What is needed:
From the entries below, please output exactly the lines starting at the one containing "The height and width of the screenshot is (781, 1568)." and ending at the one containing "Task: Open FastStone from the desktop", both included.

(Stored data)
───
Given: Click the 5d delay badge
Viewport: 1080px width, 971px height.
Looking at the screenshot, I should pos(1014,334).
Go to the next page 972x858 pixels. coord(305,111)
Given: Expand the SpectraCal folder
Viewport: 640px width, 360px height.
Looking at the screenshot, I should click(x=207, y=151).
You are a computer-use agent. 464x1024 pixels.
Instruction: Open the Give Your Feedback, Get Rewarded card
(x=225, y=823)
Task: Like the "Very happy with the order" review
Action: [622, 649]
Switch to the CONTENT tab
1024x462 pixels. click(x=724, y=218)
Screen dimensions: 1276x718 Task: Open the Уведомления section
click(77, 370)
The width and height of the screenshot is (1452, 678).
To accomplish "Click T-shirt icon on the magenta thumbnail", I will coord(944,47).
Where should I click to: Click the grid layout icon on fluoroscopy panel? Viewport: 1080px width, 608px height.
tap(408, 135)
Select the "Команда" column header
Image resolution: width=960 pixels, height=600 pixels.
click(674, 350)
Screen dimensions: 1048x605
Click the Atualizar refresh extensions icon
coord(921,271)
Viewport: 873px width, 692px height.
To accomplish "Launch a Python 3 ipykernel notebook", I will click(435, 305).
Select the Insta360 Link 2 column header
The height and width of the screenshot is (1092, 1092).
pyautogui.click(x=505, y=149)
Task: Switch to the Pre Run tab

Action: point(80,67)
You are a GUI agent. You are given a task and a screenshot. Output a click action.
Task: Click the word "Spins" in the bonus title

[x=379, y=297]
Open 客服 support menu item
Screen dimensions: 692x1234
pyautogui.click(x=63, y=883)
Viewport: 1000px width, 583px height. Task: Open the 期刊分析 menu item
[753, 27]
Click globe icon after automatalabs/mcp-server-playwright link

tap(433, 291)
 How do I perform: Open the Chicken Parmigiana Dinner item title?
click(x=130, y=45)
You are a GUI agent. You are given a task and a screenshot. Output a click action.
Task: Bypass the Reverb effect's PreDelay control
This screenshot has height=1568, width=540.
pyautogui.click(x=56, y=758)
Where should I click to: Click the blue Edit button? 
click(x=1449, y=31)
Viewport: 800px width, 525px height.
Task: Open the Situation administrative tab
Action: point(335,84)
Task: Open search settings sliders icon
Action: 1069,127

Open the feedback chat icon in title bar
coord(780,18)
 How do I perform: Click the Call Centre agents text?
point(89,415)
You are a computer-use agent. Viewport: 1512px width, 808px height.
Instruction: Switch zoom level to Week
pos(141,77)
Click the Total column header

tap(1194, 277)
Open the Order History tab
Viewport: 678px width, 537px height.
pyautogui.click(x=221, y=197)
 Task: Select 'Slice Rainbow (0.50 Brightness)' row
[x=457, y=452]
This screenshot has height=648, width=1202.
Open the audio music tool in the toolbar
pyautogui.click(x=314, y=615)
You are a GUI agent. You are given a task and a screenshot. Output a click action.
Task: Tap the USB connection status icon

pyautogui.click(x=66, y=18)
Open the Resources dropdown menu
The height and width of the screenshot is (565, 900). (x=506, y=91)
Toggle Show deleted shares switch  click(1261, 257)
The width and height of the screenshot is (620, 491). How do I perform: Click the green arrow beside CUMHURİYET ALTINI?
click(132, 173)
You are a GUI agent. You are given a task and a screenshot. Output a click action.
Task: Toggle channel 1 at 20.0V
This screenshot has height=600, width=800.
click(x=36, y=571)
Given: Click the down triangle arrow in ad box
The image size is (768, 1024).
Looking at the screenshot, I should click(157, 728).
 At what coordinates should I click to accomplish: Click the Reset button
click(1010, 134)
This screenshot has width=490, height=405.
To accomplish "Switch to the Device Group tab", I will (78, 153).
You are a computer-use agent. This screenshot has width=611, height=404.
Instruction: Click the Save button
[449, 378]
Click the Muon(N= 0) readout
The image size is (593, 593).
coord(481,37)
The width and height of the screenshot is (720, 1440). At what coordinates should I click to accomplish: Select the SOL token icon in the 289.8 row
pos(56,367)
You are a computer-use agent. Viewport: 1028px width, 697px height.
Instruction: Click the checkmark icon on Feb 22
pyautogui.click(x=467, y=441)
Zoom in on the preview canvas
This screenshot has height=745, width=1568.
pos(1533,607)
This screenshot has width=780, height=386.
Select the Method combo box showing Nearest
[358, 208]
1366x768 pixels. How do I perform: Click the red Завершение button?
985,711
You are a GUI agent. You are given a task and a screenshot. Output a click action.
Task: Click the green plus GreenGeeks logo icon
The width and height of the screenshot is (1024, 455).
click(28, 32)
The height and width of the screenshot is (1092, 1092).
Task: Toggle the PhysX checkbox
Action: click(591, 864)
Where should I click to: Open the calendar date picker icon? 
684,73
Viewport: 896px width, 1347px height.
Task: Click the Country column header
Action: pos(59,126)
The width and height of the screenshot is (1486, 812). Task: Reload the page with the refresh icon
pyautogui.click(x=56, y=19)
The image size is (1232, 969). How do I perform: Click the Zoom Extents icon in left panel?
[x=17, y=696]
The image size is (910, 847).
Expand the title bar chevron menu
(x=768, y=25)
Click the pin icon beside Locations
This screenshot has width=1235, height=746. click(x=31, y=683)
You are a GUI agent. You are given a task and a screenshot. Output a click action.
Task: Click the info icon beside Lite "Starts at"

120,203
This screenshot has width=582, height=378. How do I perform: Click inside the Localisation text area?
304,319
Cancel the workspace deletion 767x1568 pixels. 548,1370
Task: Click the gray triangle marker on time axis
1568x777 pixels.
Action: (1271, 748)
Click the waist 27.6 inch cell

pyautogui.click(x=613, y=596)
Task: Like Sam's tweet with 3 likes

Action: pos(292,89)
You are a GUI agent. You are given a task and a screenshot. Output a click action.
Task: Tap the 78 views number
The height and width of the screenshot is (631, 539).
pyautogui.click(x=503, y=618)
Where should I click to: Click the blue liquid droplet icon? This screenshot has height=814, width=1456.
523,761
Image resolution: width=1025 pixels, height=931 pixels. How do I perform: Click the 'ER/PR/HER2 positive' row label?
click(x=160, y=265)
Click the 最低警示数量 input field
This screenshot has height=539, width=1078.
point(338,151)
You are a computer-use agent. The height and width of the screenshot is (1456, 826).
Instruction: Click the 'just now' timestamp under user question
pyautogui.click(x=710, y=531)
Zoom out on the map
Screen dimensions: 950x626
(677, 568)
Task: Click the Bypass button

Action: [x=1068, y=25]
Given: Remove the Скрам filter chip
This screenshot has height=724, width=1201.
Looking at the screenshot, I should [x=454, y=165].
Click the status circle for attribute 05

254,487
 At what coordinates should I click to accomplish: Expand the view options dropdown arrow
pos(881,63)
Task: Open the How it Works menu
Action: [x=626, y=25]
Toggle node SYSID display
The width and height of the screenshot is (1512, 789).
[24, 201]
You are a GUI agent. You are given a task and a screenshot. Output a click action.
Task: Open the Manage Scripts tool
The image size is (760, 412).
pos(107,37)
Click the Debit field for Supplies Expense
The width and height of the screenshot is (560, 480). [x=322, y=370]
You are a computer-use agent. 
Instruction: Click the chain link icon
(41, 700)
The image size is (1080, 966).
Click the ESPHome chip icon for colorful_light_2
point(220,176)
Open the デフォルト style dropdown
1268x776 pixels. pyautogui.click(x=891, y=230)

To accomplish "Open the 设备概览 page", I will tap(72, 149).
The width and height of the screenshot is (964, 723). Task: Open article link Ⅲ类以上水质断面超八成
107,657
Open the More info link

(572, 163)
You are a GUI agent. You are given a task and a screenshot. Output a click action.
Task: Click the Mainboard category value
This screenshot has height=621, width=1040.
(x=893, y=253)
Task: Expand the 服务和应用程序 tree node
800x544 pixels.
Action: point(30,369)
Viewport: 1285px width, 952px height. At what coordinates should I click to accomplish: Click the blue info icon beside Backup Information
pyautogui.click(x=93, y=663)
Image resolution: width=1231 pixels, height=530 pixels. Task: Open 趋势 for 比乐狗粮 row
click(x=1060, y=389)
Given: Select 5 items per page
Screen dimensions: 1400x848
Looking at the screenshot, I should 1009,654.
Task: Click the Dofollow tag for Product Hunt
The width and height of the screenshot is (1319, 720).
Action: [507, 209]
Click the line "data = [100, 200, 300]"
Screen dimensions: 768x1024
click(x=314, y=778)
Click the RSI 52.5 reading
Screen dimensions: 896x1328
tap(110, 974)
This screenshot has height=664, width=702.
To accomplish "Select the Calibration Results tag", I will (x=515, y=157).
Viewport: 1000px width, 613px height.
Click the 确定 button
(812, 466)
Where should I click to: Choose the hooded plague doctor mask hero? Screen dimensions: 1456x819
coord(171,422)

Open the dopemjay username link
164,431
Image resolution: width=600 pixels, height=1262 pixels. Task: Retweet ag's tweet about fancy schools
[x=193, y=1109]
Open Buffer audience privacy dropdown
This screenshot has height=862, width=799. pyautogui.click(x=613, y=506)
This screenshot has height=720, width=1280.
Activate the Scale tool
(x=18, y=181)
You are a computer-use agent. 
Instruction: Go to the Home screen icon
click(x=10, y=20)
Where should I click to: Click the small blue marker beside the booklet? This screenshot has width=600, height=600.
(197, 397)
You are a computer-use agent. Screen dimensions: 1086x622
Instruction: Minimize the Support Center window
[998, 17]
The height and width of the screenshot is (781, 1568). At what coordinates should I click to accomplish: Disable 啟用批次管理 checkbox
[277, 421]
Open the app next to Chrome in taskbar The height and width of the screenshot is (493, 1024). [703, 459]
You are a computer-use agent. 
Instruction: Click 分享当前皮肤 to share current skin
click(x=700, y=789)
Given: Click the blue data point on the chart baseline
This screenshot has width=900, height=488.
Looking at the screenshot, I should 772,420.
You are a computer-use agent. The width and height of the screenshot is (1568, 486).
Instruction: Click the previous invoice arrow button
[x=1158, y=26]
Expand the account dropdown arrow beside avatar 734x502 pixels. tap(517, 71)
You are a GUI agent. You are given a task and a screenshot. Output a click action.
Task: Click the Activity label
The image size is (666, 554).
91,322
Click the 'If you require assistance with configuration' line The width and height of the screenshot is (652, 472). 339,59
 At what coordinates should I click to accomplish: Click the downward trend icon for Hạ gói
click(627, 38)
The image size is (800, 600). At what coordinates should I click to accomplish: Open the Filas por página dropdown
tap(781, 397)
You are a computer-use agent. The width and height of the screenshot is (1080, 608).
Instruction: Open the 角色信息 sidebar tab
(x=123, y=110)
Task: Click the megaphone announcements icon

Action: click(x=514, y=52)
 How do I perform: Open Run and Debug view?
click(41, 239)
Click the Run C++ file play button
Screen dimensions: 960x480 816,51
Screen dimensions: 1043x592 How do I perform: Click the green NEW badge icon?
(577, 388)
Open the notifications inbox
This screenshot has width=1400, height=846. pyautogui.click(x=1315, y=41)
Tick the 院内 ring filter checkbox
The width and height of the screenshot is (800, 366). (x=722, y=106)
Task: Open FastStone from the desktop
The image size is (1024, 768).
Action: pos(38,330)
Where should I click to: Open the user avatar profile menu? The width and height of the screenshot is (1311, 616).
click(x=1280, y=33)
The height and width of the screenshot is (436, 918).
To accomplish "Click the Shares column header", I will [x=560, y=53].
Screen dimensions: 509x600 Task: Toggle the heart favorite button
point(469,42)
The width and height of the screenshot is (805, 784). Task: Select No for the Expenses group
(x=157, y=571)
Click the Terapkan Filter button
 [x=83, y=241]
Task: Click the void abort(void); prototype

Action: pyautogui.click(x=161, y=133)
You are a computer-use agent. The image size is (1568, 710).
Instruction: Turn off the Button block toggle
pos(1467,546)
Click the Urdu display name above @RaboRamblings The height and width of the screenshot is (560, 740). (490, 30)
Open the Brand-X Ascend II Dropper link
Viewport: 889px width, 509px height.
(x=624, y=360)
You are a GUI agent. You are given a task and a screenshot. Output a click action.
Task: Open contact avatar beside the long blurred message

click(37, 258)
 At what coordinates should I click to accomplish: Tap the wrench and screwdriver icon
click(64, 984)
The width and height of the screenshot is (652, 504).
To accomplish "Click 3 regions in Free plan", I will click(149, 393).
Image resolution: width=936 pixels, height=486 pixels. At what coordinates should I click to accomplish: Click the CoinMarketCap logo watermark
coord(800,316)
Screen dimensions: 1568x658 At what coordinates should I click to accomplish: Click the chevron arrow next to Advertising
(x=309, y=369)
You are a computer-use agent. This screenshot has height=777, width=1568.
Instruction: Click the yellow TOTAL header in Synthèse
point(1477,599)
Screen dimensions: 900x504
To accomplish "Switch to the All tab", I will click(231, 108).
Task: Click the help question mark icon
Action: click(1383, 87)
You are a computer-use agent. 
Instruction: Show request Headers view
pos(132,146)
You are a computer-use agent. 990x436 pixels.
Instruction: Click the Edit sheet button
───
Solution for this exercise:
The height and width of the screenshot is (781, 1568). At what coordinates should I click to accomplish: Disable 啟用批次管理 checkbox
[277, 421]
Open the app next to Chrome in taskbar The height and width of the screenshot is (493, 1024). [703, 459]
You are a computer-use agent. 
Instruction: Click 分享当前皮肤 to share current skin
click(x=700, y=789)
Given: Click the blue data point on the chart baseline
This screenshot has width=900, height=488.
Looking at the screenshot, I should 772,420.
You are a computer-use agent. The width and height of the screenshot is (1568, 486).
Instruction: Click the previous invoice arrow button
[x=1158, y=26]
Expand the account dropdown arrow beside avatar 734x502 pixels. tap(517, 71)
You are a GUI agent. You are given a task and a screenshot. Output a click action.
Task: Click the Activity label
The image size is (666, 554).
91,322
Click the 'If you require assistance with configuration' line The width and height of the screenshot is (652, 472). 339,59
 At what coordinates should I click to accomplish: Click the downward trend icon for Hạ gói
click(627, 38)
The image size is (800, 600). At what coordinates should I click to accomplish: Open the Filas por página dropdown
tap(781, 397)
You are a computer-use agent. The width and height of the screenshot is (1080, 608).
Instruction: Open the 角色信息 sidebar tab
(x=123, y=110)
Task: Click the megaphone announcements icon

Action: click(x=514, y=52)
 How do I perform: Open Run and Debug view?
click(41, 239)
Click the Run C++ file play button
Screen dimensions: 960x480 816,51
Screen dimensions: 1043x592 How do I perform: Click the green NEW badge icon?
(577, 388)
Open the notifications inbox
This screenshot has width=1400, height=846. pyautogui.click(x=1315, y=41)
Tick the 院内 ring filter checkbox
The width and height of the screenshot is (800, 366). (x=722, y=106)
Task: Open FastStone from the desktop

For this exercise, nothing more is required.